なのに、勧誘しなければならないほどなり手がいない。
先ほどの説明から無茶苦茶やっていたらしい初期の司書ギルドが連想される。
図書館ダンジョンができる前はそれこそ見境なく本を集めていた。
他の国と連携が密になっている今の状況では、同じようなことはできないだろう。
俺の考えを読んだのか、ノーディエ顧問は両手を挙げて降参のポーズを取る。
「気づいたようだが、この職業は司書ギルド初期に活躍した職業だ。それこそ半分の職員がこの職に就いていたという逸話もある。しかし、今となってはここまでの容量が必要になる案件はほとんどないし、修復能力なんて体力を削られるのを嫌がられる始末だ」
そこまで言ったところでにやりと笑った。
「まっ、最近大車輪の活躍をする機会はあったんだけどな。少しは恩返しできそうでうれしいぜぇ」
普段は図書館の移築の時くらいしか、活躍の場がなかったようだが、アールヴヘイムの件で大量に書物を移動する必要があり、その職業の職員総出で運搬を頑張ったそうだ。

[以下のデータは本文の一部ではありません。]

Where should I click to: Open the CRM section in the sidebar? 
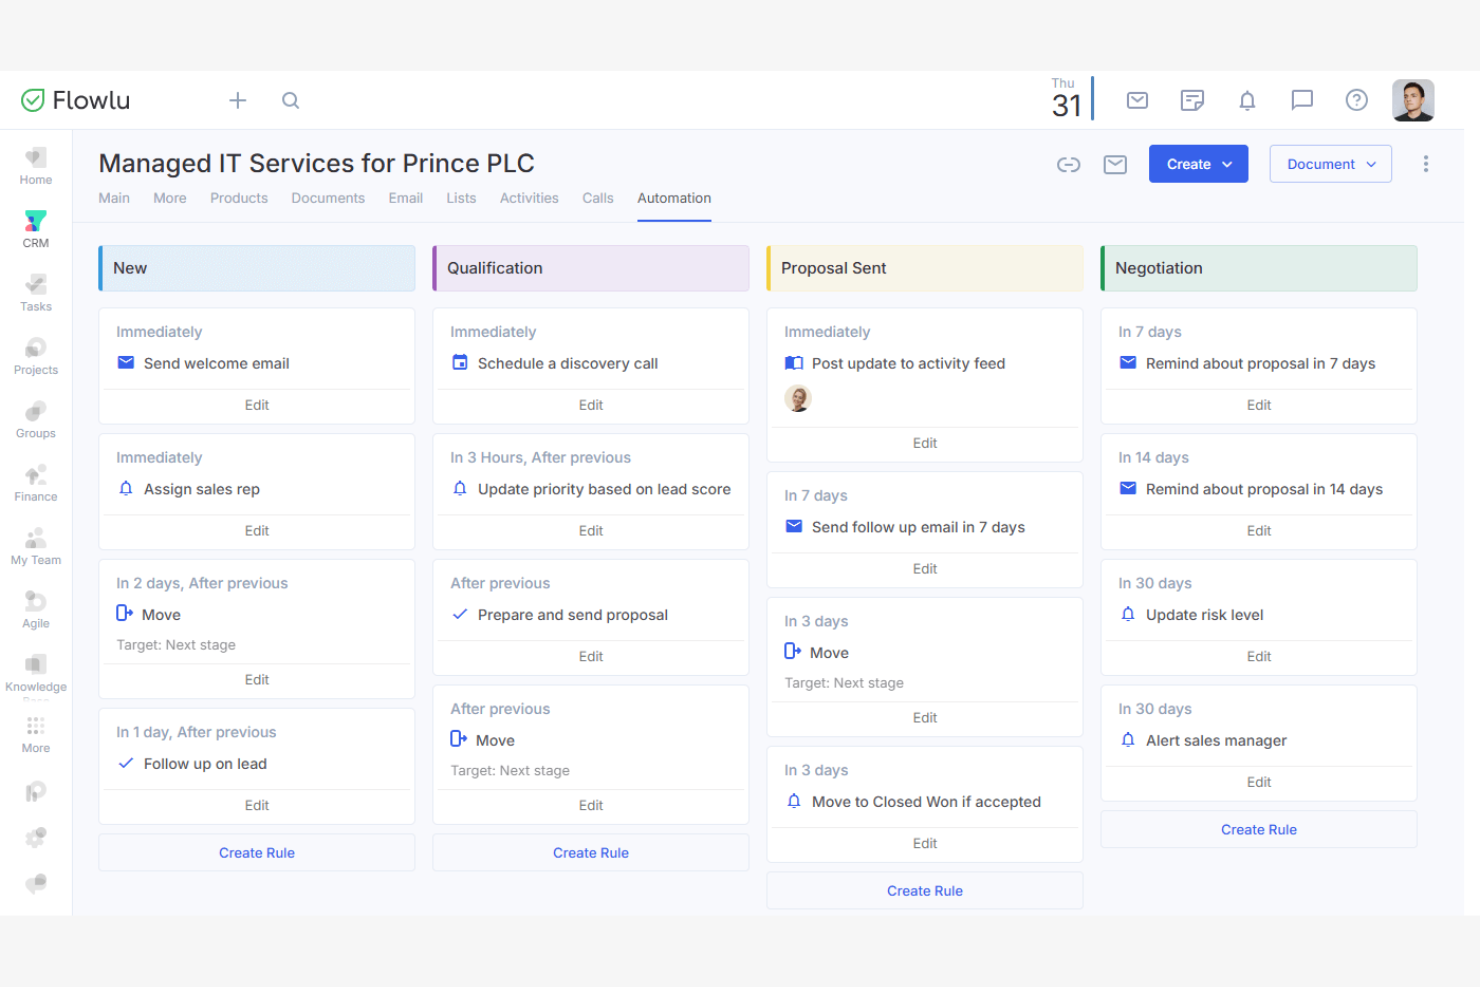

ただ、その職業の職員がだいぶ減っていたようでかなり苦労したらしい。
……恩返し=仕返しではないよな?
ノーディエ顧問は機嫌よく話を続ける。
「あの件のおかげで、勧誘条件が緩和されたんだ。今後プレイヤーが増え続ければ今回のような案件が増えると予想されたからな。……昔の司書ギルドのイメージを払拭するために数を減らしすぎた。今後は少しずつ増やそうという方針になったんだ」
転職を制限するほど、司書ギルドの悪いイメージの象徴だったのか。
まぁ、俺も話を聞いて初期の司書ギルドが想起したのでイメージ改善の為に制限したのはわからなくもない。